2 - O recurso de revisão inscreve-se também, parcialmente, nas garantias de defesa, no princípio da revisão que resulta da Constituição ao dispor que os cidadãos injustamente condenados têm direito, nas condições que a lei prescrever, à revisão de sentença e à indemnização pelos danos sofridos (n.º 6 do art. 29.º).
3 - São os seguintes fundamentos do recurso de revisão:
- falsidade dos meios de prova [art. 449.º do CPP, n.º 1, al. a)];
- sentença injusta [art. 449.º, n.º 1, al. b)];
- inconciabilidade de decisões: inconciabilidade entre os factos que fundamentam a condenação e os dados como provados em outra decisão, por forma a suscitar dúvidas graves sobre a justiça da condenação [art. 449.º, n.º 1, al. c)];
- descoberta de novos factos ou meios de prova que, confrontados com os que foram apreciados no processo, suscitem dúvidas sobre a justiça da condenação (art. 449.º, n.º 1, al. d)].
4 - Desses fundamentos só os dois primeiros que afectam o processo nascimento da decisão a rever: uso de meios de prova falsos ou intervenção de membro de tribunal suspeito, com toda a quebra de confiança geral no sistema), é que podem fundar o pedido de revisão contra a defesa. Já os dois outros fundamentos: inconciabilidade de decisões [art. 449.º do CPP, n.º 1, al. c)] e descoberta de novos factos ou meios de prova [n.º 1, al. d)] só operam, como resulta do uso ali feito da expressão "graves dúvidas graves sobre a justiça da condenação", em relação a decisões condenatórias.
5 - Um documento que foi junto com o recurso da Relação e que este só teve em conta no âmbito do n.º 2 do art. 410.º, referindo, de passagem, que ele não provaria só por si o facto pretendido pelo requerente da revisão, não é um novo meio de prova.
6 - Sempre seria de negar a revisão se tal documento não cria dúvidas graves sobre a condenação, o que o requerente se dispensa de demonstrar.
Decisão Texto Integral: Acordam no Supremo Tribunal de Justiça

I

1.1.
O arguido AHFC foi julgado e condenado, no processo comum singular nº 10101/94.7TD.LSB do 4º Juízo Criminal de Lisboa, pela prática de um crime de emissão de cheque sem provisão do art. 11.º, n.º 1, al. a) do DL n.º 459/91 de 28 de Dezembro, com referência ao art. 313.º do C. Penal de 1982 na pena de um 1 ano de prisão, e ainda, na procedência de pedido de indemnização civil, a pagar à demandante O, a quantia de 1.200.000$00 acrescida de juros à taxa legal desde 29/8/1994 até integral pagamento, deduzida da quantia de 200.000$00 já paga.
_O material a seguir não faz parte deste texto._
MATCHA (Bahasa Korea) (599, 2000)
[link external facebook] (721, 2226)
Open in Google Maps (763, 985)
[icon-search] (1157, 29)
Nos termos dos artºs 1º nº 1 e 5º da Lei nº 29/99 de 12/05 tal pena de prisão foi perdoada, sob a condição de, no prazo de 90 dias a contar da notificação da sentença, o arguido proceder ao pagamento da indemnização civil em que igualmente foi condenado.

A Relação de Lisboa, por acórdão de 21.3.2002, negou provimento ao recurso interposto pelo arguido (proc. n.º 109/01 - 9.ª Secção), confirmando a decisão recorrida.

1.2.

Partiu-se, para tanto, nessa decisão condenatória da seguinte matéria de facto, omitindo-se aqui, por desnecessária a referência às condenações anteriores:
a) No dia 19/08/94, o arguido preencheu, apondo-lhe aquela data, assinou e entregou a "O", o cheque n.º 3356738749, sobre o Banco Espírito Santo A, Comercial de Lisboa no valor de 1.200.000$00.
b) Tal cheque destinava-se ao pagamento de viaturas automóveis usadas e adquiridas pelo arguido ao estabelecimento em apreço.
c) Apresentado a pagamento, foi esse cheque devolvido por falta provisão verificada em 22/08/94, conforme declaração aposta no respectivo verso, tendo a queixosa despendido como despesas feitas com o não pagamento a quantia de 500$00.
d) O arguido AHFC, ao abrir mão do cheque, bem sabia que não dispunha na sua conta bancária de fundos necessários à satisfação da ordem de pagamento nele exarada e que dessa forma, causava prejuízo patrimonial, e conhecendo que a sua conduta não era permitida por lei.
e) Até ao momento o arguido ainda não entregou à O o valor total titulado no referido cheque, tendo já pago por conta daquele, em data não apurada a quantia de 200.000$00.
f) O arguido tem a instrução primária, não tem profissão permanente trabalhando à tarefa, auferindo no máximo 95.000$00 por mês e tendo uma filha de 6 anos a seu cargo.
g) Do certificado do registo criminal constam as seguintes condenações: (...).
A convicção do Tribunal de 1.ª Instância assentou:

«Na análise dos documentos juntos a fls. 4 a 6, 18 a 27 dos autos;

Nos depoimentos das testemunhas MARM, IPAS e de JLC, tendo estes dois últimos intervenção directa na recepção do cheque e cujo depoimento foi prestado de forma isenta e objectiva tendo merecido por isso a credibilidade do Tribunal nomeadamente quanto à não pós datação do cheque que o arguido invocou na audiência de julgamento.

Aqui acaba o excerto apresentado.